In HTTP/2, only data in DATA frames is flow controlled. All other frames are exempt from flow control. Each DATA frame consumes both stream and connection flow control window bytes. This means that the maximum amount of data that can be sent on any one stream before a WINDOW_UPDATE frame is received is the lower of the stream and connection windows. The maximum amount of data that can be sent on all streams before a WINDOW_UPDATE frame is received is the size of the connection flow control window.

Working With Flow Control

The amount of flow control window a DATA frame consumes is the sum of both its contained application data and the amount of padding used. h2 shows this to the user in a DataReceived event by using the flow_controlled_length field. When working with flow control in h2, users must use this field: simply using len(datareceived.data) can eventually lead to deadlock.

When data has been received and given to the user in a DataReceived, it is the responsibility of the user to re-open the flow control window when the user is ready for more data. h2 does not do this automatically to avoid flooding the user with data: if we did, the remote peer could send unbounded amounts of data that the user would need to buffer before processing.

To re-open the flow control window, then, the user must call increment_flow_control_window with the flow_controlled_length of the received data. h2 requires that you manage both the connection and the stream flow control windows separately, so you may need to increment both the stream the data was received on and stream 0.

When sending data, a HTTP/2 implementation must not send more than flow control window available for that stream. As noted above, the maximum amount of data that can be sent on the stream is the minimum of the stream and the connection flow control windows. You can find out how much data you can send on a given stream by using the local_flow_control_window method, which will do all of these calculations for you. If you attempt to send more than this amount of data on a stream, h2 will throw a ProtocolError and refuse to send the data.

In h2, receiving a WINDOW_UPDATE frame causes a WindowUpdated event to fire. This will notify you that there is potentially more room in a flow control window. Note that, just because an increment of a given size was received does not mean that that much more data can be sent: remember that both the connection and stream flow control windows constrain how much data can be sent.

As a result, when a WindowUpdated event fires with a non-zero stream ID, and the user has more data to send on that stream, the user should call local_flow_control_window to check if there really is more room to send data on that stream.

When a WindowUpdated event fires with a stream ID of 0, that may have unblocked all streams that are currently blocked.
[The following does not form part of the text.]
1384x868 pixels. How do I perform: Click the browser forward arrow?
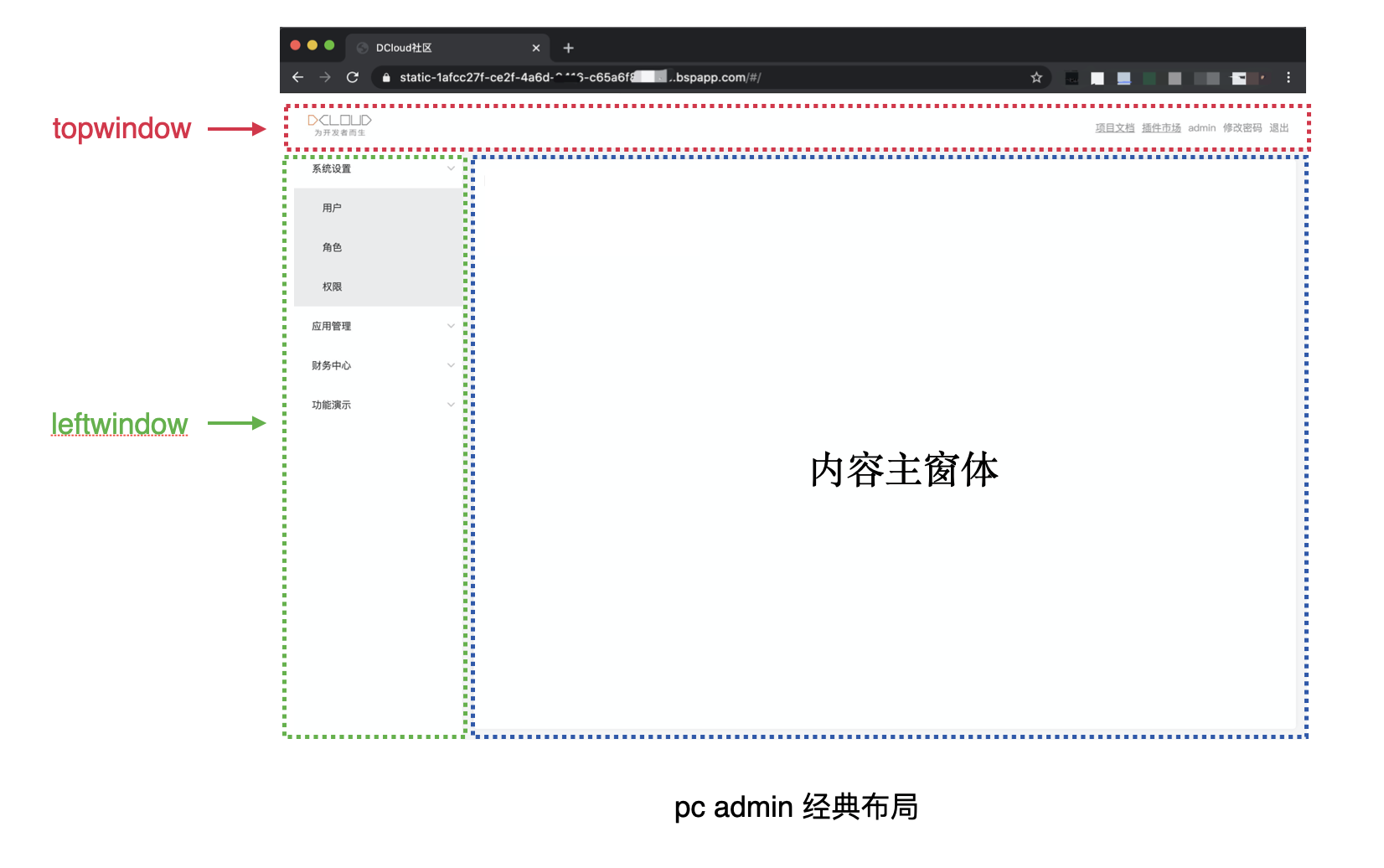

The user should use local_flow_control_window to check all blocked streams to see if more data is available.

Auto Flow Control

New in version 2.5.0.

In most cases, there is no advantage for users in managing their own flow control strategies. While particular high performance or specific-use-case applications may gain value from directly controlling the emission of WINDOW_UPDATE frames, the average application can use a lowest-common-denominator strategy to emit those frames. As of version 2.5.0, h2 now provides this automatic strategy for users, if they want to use it.

This automatic strategy is built around a single method: acknowledge_received_data. This method flags to the connection object that your application has dealt with a certain number of flow controlled bytes, and that the window should be incremented in some way. Whenever your application has “processed” some received bytes, this method should be called to signal that they have been processed.

The key difference between this method and increment_flow_control_window is that the method acknowledge_received_data does not guarantee that it will emit a WINDOW_UPDATE frame, and if it does it will not necessarily emit them for only the stream or only the frame. Instead, the WINDOW_UPDATE frames will be coalesced: they will be emitted only when a certain number of bytes have been freed up.

For most applications, this method should be preferred to the manual flow control mechanism.